Data Analytics: Industrial Perspective & Solutions for Streaming Data

Mohsin Munir; Sebastian Baumbach; Ying Gu; Andreas Dengel; Sheraz Ahmed
In: Mark Last; Horst Bunke; Abraham Kandel (Hrsg.). Data Mining in Time Series and Streaming Databases. Chapter 7, Pages 144-168, Series in Machine Perception and Artificial Intelligence, Vol. 83, ISBN 978-981-3228-05-4, WORLD SCIENTIFIC, 3/2018.

Zusammenfassung

Over the past few years, a lot of devices and machines around us are becoming 'smart'. Based on the idea of the Internet of Things (IoT), different devices and machines can connect to the internet and communicate with each other.
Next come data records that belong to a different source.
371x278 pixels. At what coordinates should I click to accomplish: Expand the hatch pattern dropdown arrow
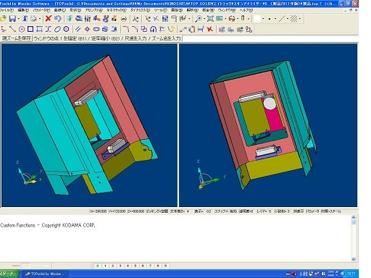click(x=300, y=19)
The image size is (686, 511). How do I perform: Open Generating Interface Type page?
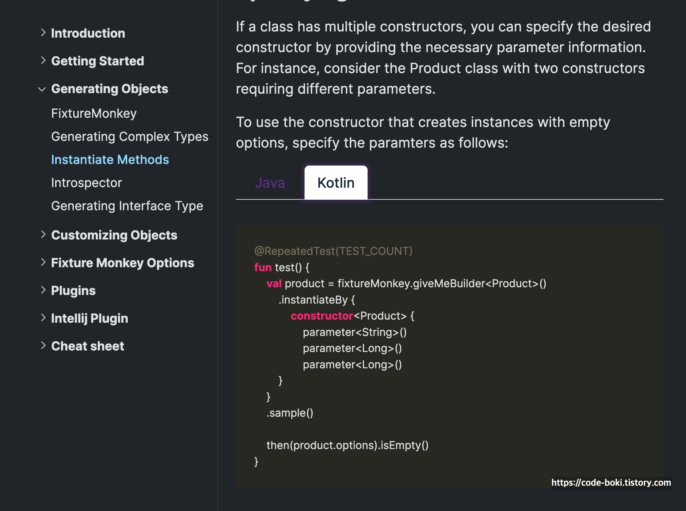click(127, 206)
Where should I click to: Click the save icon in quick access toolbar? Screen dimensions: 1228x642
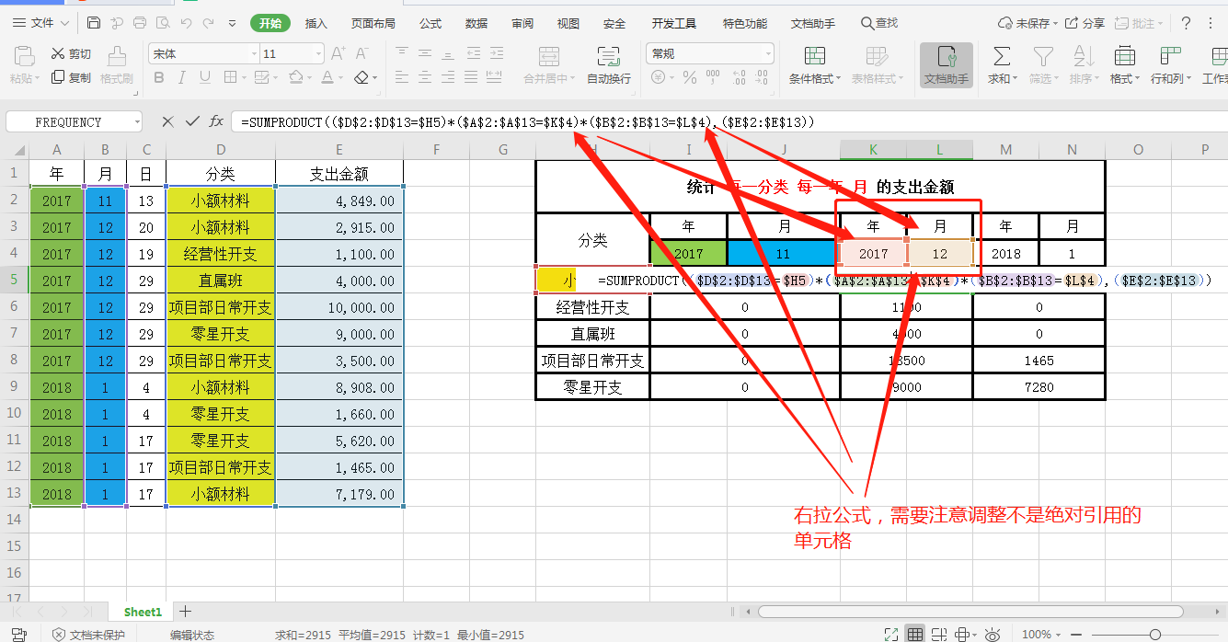coord(94,23)
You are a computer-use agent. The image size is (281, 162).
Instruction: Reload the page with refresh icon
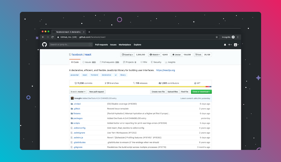pyautogui.click(x=52, y=37)
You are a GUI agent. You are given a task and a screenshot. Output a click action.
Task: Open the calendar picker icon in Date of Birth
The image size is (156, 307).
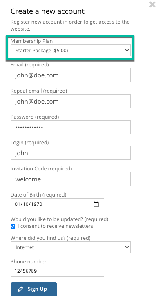96,204
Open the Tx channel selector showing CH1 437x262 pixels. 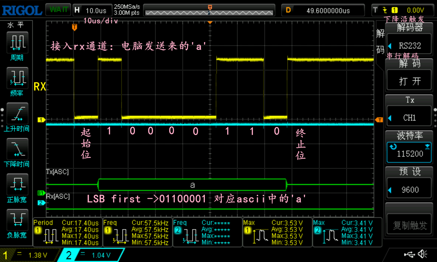[x=409, y=117]
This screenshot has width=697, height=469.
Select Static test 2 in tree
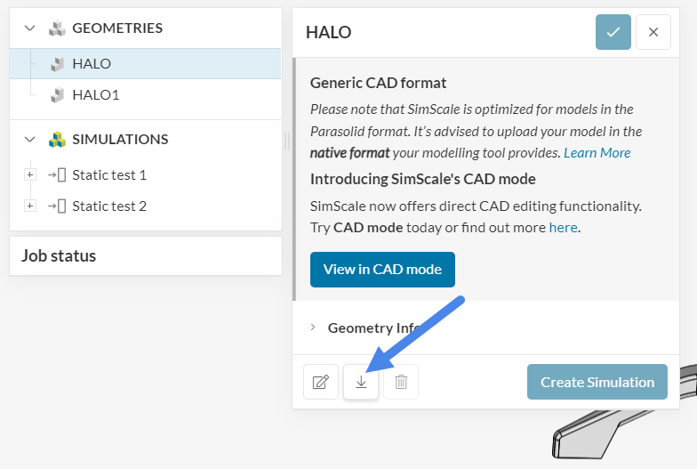click(x=109, y=206)
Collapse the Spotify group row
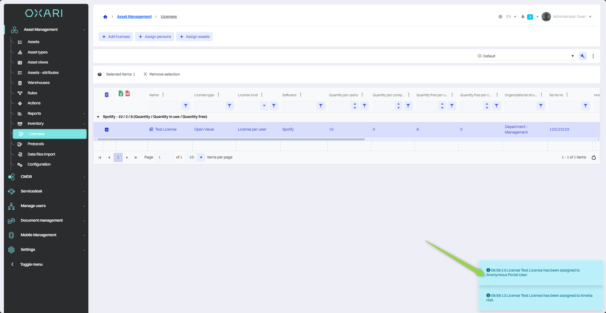Image resolution: width=606 pixels, height=313 pixels. [98, 117]
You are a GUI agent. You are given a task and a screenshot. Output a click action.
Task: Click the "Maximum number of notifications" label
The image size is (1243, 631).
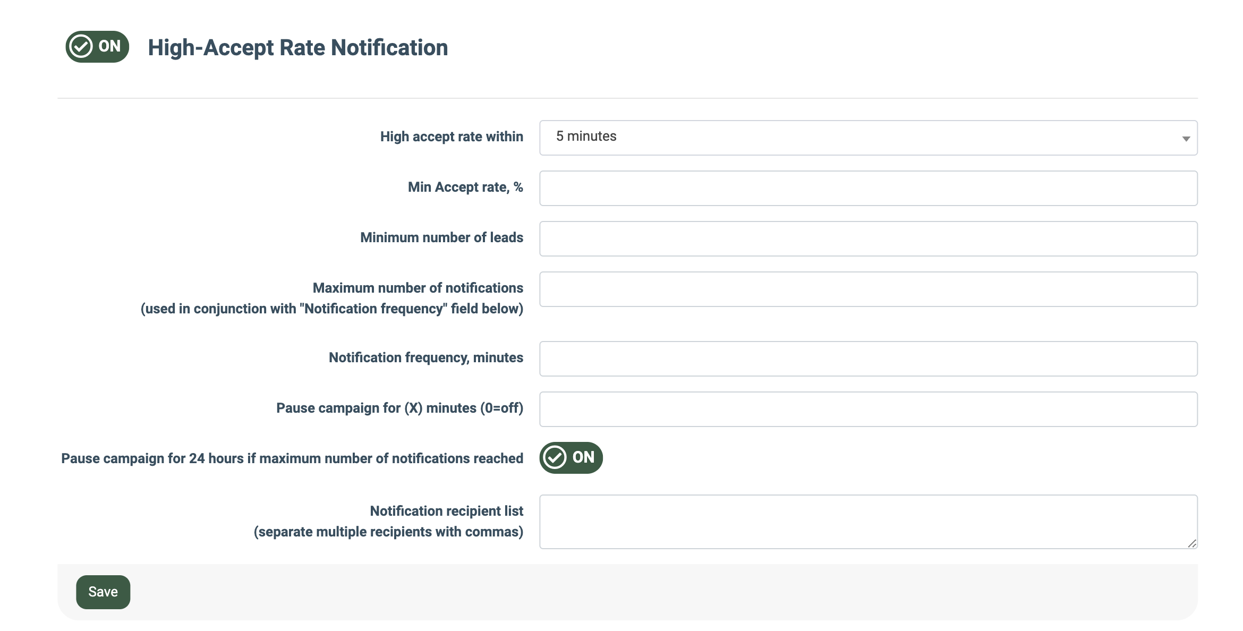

Such internet enabled devices are continuously observing their environment and logging a lot of data in the back-end database. By applying data analytics on the gathered Big Data, smart decisions are made to facilitate the end user according to the current situation. This capability of adaptive decision making actually makes ordinary devices and machines 'smart'. These devices and machines are becoming intelligent by learning about their surroundings from different sources, and develop the ability to avoid unforeseen situations by analyzing that data. In this chapter, we provide a comprehensive overview of how different industrial players are using data analytics to provide better services to their customers and improve their internal processes and workflows. We discuss how different industries use data analytics to gain vital insights for providing better healthcare to public, making homes more secure, increasing crop yield, delivering goods more quickly, reducing the downtime of a machine, avoiding a disease, etc. An overview of different analytics platforms and solutions used in different industries for time series and streaming data are also discussed in this chapter.